===== MATERIAL FOR THIS EXERCISE =====

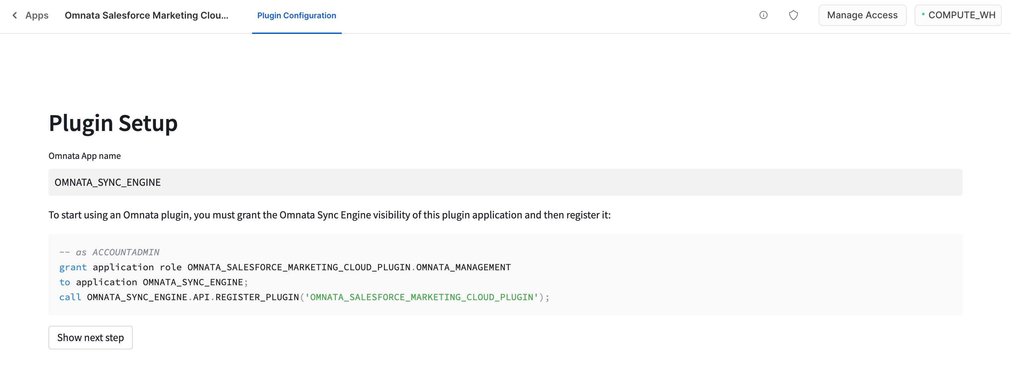Go back to the Apps list
The image size is (1011, 365).
37,15
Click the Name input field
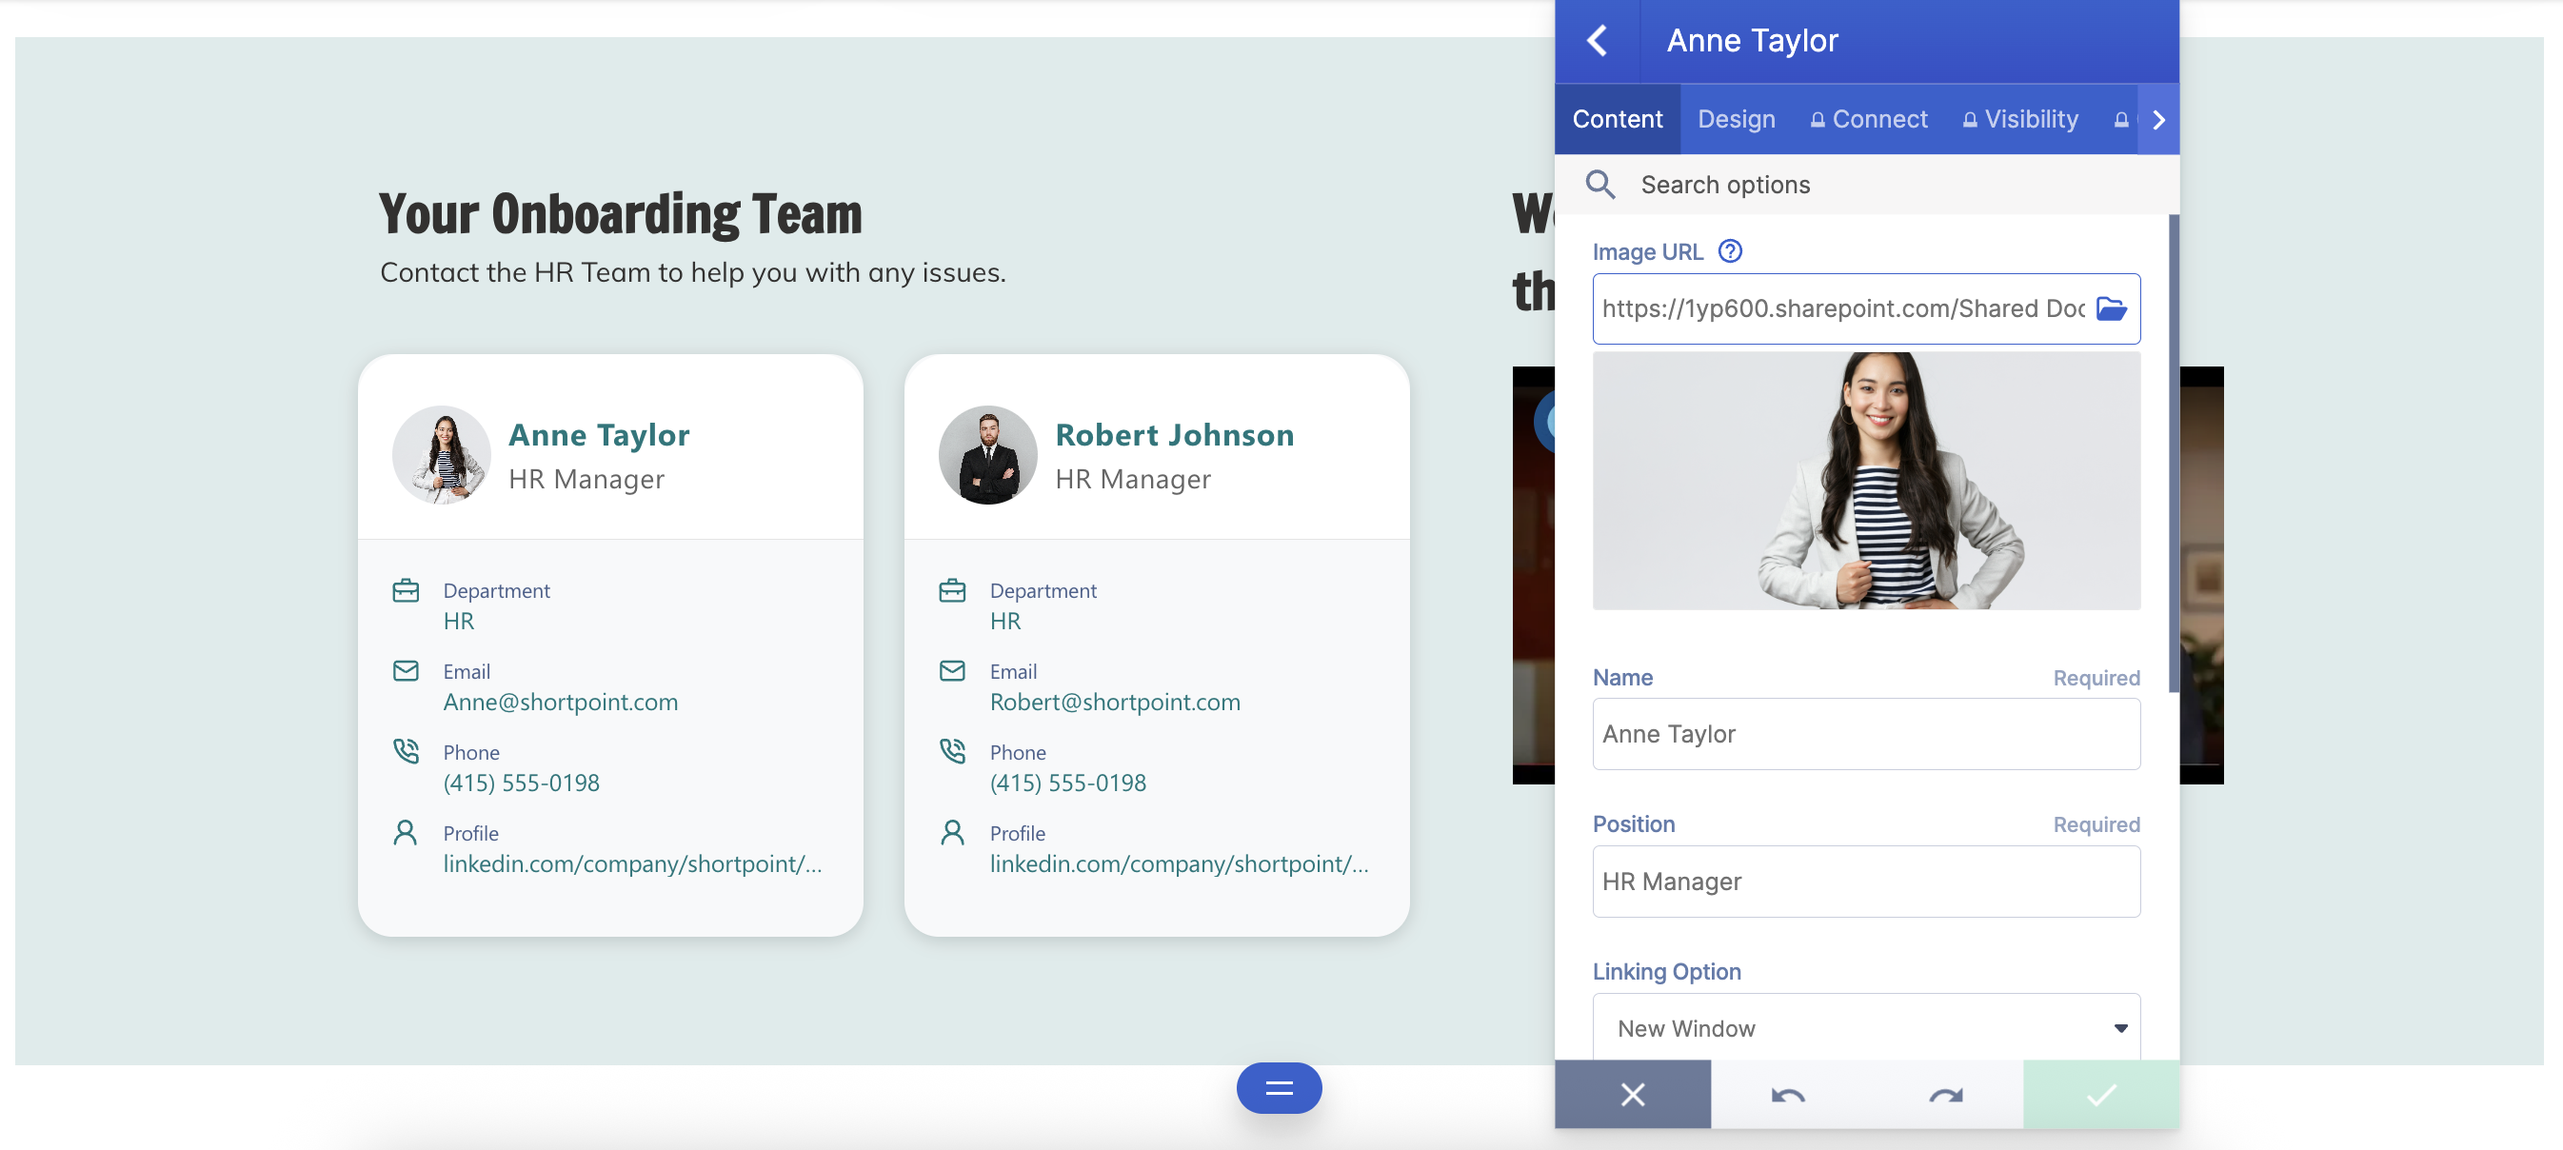The width and height of the screenshot is (2563, 1150). click(x=1866, y=734)
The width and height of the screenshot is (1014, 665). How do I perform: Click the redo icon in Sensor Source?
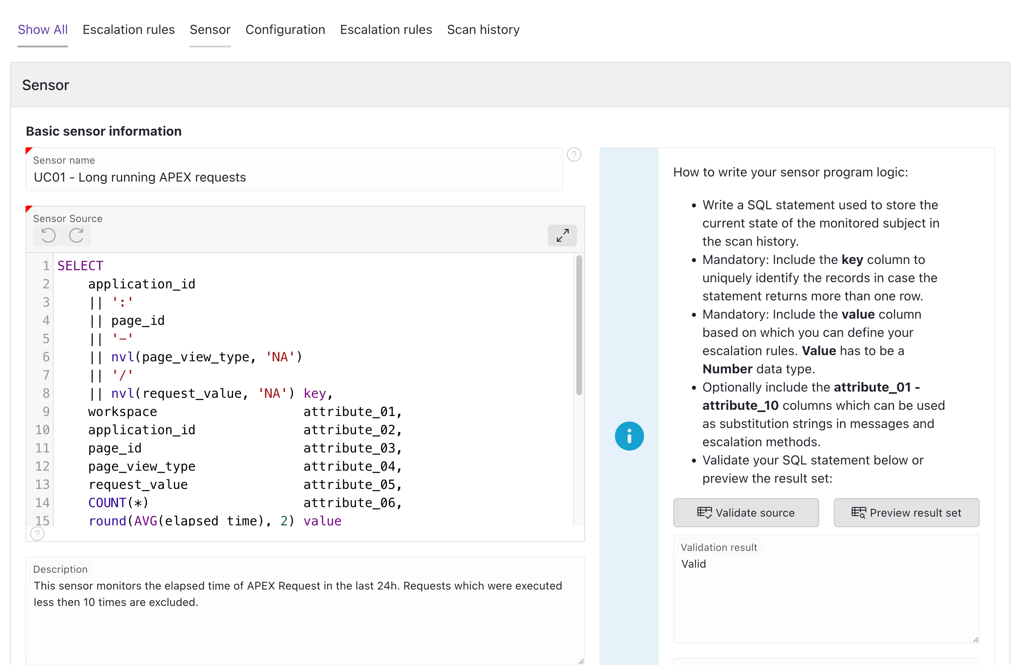(76, 235)
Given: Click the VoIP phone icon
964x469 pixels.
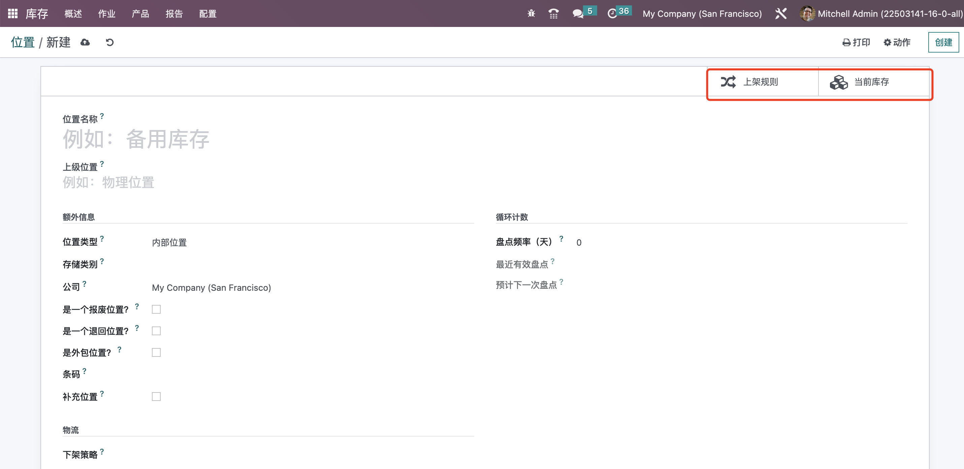Looking at the screenshot, I should click(553, 14).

=====

PROBLEM STATEMENT =
All lines from the one containing "Click the Name input field" through the final line of the entries above must be restated word for word, pictures excluded.

EXERCISE OUTPUT =
Click the Name input field
The width and height of the screenshot is (2563, 1150). click(x=1866, y=734)
The width and height of the screenshot is (1014, 665). How do I perform: Click the redo icon in Sensor Source?
(76, 235)
Given: Click the VoIP phone icon
964x469 pixels.
Looking at the screenshot, I should click(553, 14).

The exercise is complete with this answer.